In the Profiling section of the documentation it's suggested to first run the target function in the REPL once, so that it's already compiled before being profiled. However, what if the script is fairly complicated and is inteded to be run in the command line, taking arguments? When the julia process finishes and I run the script the second time, is the compilation performed again? Posts like https://stackoverflow.com/a/42040763/1460448, Julia compiles the script every time? give conflicting answers. They also seem to be old while Julia is constantly evolving.

It seems to me that the second run takes exactly as much time as the first run in my experience. The startup time is quite long. How should I optimize such a program? Adding __precompile__() doesn't seem to have changed the execution time at all.

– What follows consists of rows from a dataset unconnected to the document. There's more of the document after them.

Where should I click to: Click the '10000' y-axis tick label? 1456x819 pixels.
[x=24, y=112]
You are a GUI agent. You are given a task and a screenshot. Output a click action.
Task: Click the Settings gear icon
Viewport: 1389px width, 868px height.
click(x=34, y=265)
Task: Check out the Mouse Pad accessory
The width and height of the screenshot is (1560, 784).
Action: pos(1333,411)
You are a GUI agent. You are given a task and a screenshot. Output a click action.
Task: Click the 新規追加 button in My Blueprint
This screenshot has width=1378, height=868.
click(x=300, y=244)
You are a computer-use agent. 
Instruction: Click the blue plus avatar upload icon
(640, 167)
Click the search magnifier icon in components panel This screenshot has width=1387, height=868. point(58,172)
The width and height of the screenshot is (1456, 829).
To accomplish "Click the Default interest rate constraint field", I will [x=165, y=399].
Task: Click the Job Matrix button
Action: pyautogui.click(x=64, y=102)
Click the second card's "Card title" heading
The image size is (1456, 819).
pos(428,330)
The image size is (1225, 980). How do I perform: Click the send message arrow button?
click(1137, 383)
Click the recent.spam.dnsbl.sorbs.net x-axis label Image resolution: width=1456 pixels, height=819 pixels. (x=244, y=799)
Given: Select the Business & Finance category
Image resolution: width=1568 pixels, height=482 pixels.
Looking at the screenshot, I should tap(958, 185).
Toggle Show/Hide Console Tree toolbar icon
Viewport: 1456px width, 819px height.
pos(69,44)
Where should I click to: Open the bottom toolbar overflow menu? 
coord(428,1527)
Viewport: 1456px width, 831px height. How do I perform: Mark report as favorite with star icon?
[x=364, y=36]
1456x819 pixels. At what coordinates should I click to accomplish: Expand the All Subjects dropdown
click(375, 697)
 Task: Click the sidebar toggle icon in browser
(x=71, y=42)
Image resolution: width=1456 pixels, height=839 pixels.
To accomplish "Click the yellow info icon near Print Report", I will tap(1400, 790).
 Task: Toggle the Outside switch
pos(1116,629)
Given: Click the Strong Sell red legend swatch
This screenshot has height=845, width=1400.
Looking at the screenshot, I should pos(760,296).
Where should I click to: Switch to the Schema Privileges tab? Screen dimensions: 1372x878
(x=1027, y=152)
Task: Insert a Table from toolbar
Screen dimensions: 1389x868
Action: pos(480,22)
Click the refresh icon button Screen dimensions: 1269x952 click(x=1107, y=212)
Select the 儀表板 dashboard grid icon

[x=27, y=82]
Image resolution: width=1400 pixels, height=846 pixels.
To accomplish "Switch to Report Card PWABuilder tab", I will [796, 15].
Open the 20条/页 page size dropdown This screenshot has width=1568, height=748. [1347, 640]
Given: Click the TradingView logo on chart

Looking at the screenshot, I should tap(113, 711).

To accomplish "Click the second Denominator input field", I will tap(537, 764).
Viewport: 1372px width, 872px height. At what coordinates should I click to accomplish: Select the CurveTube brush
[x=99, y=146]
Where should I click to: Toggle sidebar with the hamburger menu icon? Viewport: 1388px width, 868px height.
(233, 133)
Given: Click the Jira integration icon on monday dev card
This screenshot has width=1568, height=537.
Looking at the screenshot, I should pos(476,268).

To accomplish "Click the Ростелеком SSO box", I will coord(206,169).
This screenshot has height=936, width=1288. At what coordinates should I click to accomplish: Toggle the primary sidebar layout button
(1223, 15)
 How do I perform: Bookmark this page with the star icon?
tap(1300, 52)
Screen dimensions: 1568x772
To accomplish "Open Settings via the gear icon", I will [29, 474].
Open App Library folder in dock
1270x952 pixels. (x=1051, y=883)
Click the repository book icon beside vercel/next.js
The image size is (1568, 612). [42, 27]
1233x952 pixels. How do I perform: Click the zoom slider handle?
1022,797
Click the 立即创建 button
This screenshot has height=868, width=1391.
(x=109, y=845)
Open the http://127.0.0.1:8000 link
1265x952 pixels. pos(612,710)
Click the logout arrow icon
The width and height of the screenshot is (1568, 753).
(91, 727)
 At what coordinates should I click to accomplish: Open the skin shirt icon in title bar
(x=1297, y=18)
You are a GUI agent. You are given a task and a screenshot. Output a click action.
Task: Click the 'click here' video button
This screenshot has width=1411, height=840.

Also, what should I do when I want to profile such a program? All resources on profiling talk about doing so in the REPL.


Solution

  • Please correct me if I am wrong, but it sounds like you have written some long script, say, myfile.jl, and then from your OS command line you are calling julia myfile.jl args.... Is this correct? Also, it sounds like myfile.jl does not define much in the way of functions, but is instead just a sequence of commands. Is this correct? If so, then as has been suggested in the comments on the question, this is not the typical work-flow for julia, for two reasons:

    1) Calling julia from the command line, ie julia myfile.jl args... is equivalent to opening a REPL, running an include command on myfile.jl, and then closing the REPL. The initial call to include will compile any methods that are needed for the operations in myfile.jl, which takes time. But since you're running from the command line, once the include is finished, the REPL automatically closes, and all that compiled code is thrown away. This is what DNF means when he says the recommended workflow is to work within a single REPL session, and don't close it until you are done for the day, or unless you deliberately want to recompile all the methods you are using.

    2) Even if you are working within a single REPL session, it is extremely important to wrap pretty much everything you do in functions (this is a very different workflow to languages like Matlab). If you do this, Julia will compile methods for each function that are specialized on the types of the input arguments that you are using. This is essentially why Julia is fast. Once a method is compiled once, it remains available for the entire REPL session, but is disposed of when you close the REPL. Critically, if you do not wrap your operations in functions, then this specialized compilation does not occur, and so you can expect very slow code. In julia, we call this "working in the global scope". Note that this feature of Julia encourages a coding style consisting of breaking your tasks down into lots of small specialized functions rather than one behemoth consisting of 1000 lines of code. This is a good idea for many reasons. (in my own codebase, many functions are a single-liners, most are 5 lines or less)

    The two points above are absolutely critical to understand if you are working in Julia. However, once you are comfortable with them, I would recommend that you actually put all your functions inside modules, and then call your module(s) from an active REPL session whenever you need it. This has the additional advantage that you can just add a __precompile__() statement at the top of your module, and then julia will precompile some (but not necessarily all) of the code in that module. Once you do this, the precompiled code in your module doesn't disappear when you close the REPL, since it is stored on the hard-drive in a .ji file. So you can start a new REPL session, type using MyModule, and your precompiled code is immediately available. It will only need to re-compile if you alter the contents of the module (and this all happens automatically).